A: I didn’t plan for that in The Reburialists, but I don’t like damsels in distress. That doesn’t mean characters can’t get into situations where they need help – Amy rescues Grace once, he saves them both in one case, and Grace saves him on a couple of occasions. My guiding principal was that it’s fine for a character encountering something they’ve never experienced to need help. It’s not fine for a character to fail just so another character can step in.
Q: When do you find time to write?
A: Early mornings, these days. I get up around five when I’m drafting and write for a roughly an hour before I have to start getting kids ready and preparing for work. And I sneak words in whenever I can.
Q: What is the best part about writing? The hardest?
A: For me, the hardest part is waiting until I’m ready to tell the story.

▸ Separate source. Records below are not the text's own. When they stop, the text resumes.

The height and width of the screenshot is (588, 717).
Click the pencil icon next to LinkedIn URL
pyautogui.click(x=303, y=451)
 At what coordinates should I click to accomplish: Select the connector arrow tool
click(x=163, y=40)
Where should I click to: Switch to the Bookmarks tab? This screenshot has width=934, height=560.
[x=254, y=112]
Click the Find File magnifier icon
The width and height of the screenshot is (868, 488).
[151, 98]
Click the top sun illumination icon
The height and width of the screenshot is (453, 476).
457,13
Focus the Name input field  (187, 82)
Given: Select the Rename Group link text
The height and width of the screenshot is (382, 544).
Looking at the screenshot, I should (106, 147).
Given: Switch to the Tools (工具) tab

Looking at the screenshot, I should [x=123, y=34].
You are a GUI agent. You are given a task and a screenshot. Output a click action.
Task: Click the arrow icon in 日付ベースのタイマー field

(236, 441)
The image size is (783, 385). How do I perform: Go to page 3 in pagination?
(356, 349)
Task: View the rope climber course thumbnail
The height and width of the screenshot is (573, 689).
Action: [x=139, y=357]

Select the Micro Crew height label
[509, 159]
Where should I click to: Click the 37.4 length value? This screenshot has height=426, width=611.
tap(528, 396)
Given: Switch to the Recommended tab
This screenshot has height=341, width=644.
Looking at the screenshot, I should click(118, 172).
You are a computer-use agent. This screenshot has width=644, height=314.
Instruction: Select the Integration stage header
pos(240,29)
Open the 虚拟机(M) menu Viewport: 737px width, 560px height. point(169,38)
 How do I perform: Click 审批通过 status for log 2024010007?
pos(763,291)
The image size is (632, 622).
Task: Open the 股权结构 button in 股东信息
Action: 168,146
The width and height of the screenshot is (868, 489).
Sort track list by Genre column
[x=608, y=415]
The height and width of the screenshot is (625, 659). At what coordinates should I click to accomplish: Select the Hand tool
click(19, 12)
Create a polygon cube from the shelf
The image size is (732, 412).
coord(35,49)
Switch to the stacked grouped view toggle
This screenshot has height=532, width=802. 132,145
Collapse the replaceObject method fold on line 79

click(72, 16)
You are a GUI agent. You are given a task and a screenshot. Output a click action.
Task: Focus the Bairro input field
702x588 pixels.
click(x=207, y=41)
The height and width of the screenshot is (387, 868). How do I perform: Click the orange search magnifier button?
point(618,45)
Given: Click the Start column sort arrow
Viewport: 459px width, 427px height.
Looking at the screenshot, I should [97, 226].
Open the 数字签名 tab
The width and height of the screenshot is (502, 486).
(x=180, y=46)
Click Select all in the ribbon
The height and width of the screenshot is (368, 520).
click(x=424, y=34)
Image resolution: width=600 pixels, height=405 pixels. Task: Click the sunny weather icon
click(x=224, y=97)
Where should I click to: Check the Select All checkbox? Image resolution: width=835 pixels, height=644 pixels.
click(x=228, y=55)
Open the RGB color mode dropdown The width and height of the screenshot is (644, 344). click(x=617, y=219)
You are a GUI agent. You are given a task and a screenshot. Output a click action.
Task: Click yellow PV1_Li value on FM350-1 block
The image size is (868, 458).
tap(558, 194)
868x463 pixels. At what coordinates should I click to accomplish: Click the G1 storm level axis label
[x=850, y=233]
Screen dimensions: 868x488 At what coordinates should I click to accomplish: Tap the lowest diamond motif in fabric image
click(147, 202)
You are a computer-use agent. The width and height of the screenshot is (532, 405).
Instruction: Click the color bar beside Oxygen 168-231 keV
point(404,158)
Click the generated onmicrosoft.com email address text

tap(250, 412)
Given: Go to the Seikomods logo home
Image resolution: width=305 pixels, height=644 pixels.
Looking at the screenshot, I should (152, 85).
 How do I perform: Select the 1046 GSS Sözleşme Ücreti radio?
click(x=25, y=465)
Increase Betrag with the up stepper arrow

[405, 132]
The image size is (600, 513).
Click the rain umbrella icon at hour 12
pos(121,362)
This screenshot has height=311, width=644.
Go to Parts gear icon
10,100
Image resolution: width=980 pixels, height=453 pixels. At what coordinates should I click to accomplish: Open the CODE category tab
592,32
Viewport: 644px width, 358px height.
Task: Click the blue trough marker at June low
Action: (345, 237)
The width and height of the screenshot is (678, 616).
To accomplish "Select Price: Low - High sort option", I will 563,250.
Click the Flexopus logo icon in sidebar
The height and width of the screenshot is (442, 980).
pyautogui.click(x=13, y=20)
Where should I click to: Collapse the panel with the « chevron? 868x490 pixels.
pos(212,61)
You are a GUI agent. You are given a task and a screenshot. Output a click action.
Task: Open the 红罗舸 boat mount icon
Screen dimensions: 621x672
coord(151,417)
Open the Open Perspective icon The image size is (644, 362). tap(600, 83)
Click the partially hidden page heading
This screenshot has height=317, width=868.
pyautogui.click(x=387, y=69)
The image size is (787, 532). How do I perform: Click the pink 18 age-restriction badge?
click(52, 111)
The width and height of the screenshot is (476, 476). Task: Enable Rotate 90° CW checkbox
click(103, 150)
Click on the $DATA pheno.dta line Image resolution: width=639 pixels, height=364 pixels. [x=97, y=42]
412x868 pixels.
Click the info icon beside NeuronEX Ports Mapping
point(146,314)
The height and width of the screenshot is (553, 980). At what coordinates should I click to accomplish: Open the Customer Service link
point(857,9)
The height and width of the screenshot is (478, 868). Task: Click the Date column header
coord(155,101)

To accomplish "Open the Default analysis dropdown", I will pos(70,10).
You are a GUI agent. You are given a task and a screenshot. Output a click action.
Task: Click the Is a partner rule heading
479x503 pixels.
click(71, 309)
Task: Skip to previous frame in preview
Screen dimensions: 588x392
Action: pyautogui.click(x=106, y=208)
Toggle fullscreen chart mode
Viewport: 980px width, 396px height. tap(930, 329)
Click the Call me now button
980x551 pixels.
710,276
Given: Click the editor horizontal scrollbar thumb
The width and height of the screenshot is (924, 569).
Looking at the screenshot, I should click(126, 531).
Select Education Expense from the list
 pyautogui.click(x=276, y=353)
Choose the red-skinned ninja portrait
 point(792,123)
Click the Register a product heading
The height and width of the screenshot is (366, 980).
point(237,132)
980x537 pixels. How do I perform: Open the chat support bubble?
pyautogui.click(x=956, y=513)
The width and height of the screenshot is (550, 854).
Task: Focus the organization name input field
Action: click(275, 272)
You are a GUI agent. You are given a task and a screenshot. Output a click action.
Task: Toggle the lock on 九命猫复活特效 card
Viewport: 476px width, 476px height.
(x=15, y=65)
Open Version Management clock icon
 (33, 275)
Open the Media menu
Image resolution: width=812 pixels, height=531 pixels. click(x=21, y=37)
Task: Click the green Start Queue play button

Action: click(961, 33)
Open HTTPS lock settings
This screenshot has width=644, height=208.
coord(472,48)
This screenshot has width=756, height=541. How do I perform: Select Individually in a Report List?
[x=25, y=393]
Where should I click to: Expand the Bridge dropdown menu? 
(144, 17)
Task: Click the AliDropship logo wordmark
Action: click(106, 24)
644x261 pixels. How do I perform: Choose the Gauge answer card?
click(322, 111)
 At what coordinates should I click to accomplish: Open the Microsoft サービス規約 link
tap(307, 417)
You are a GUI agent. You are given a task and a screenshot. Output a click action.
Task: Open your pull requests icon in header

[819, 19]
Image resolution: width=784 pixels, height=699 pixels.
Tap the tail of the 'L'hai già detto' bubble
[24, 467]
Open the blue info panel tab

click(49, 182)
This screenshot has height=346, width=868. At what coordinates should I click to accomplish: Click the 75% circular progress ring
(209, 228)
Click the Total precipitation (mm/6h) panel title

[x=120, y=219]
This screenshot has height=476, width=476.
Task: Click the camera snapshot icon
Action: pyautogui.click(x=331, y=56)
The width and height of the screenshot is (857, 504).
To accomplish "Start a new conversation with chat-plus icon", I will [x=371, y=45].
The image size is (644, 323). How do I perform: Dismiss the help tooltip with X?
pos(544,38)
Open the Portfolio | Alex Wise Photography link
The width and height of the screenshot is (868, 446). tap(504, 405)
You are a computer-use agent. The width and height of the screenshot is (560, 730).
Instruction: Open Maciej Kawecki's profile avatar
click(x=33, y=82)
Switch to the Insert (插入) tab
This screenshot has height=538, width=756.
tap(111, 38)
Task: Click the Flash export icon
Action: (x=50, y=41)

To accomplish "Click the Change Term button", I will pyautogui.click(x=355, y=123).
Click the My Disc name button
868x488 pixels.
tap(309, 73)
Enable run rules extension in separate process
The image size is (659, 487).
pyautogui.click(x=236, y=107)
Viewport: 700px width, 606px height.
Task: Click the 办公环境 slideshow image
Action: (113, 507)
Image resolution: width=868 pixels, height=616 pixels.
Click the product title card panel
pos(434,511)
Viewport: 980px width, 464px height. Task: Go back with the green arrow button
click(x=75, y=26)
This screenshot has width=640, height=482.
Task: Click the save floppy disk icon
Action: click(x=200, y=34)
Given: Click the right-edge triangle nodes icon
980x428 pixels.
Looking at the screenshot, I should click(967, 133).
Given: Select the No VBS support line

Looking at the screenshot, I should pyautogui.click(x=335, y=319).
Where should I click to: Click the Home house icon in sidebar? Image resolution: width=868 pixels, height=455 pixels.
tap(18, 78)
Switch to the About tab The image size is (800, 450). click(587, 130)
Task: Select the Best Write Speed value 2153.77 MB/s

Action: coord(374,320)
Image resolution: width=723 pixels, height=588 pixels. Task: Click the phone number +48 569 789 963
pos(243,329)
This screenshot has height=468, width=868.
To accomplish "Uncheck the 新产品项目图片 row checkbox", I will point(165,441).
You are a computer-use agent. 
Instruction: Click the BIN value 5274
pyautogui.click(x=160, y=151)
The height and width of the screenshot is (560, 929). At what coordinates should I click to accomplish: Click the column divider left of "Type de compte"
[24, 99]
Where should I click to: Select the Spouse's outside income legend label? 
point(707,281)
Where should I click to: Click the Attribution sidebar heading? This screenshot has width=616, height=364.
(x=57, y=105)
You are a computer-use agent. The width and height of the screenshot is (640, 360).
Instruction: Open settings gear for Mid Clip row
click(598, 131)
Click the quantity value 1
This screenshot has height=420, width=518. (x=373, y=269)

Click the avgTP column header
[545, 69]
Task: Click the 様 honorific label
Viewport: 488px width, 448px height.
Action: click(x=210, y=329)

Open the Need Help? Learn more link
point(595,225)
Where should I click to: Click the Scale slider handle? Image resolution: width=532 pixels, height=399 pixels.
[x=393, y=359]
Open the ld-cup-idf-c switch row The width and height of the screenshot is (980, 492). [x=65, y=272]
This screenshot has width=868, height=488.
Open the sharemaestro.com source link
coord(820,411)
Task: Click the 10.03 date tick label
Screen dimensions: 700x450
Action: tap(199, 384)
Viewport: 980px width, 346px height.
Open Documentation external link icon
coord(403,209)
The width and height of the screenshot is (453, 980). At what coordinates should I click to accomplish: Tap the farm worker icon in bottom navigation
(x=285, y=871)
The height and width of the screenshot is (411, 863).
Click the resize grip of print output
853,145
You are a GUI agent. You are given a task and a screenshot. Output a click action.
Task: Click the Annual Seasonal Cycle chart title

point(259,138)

I get the idea and I just want to jump in, but it’s that ripening, maturing time that makes the characters gel and things just pop. My favorite moment, hands down, is when the novel suddenly clicks and you realize everything fits together like a puzzle.
Q: Plotter or pantser?
A: Both – when I’m learning a character’s voice, pantser. I use an outline as an overall goal of where I want to go with a story, but if my gut says we’re taking a left turn at Albuquerque, we are. My current WIP went from one book to a trilogy following this, and I have loved every moment of it.
Q: Do you have any quirky writing habits?
A: When I’m writing, I zone out so badly my wife has been known to throw things at me and still not get my attention. I just get lost in the words and the story spills out.
Q: What are some of your fave books and authors?
A: I loved the first Whisper Hollow book by Yasmine Galenorn. I’ve read and enjoyed Lauren M. Roy’s Night Owls series. I own all the Dresden Files books and read every one voraciously. I loved Planetfall by Emma Newman, the Time and Shadows series by Liana Brooks, and the Rogue Retrieval by Dan Koboldt was all kinds of fun.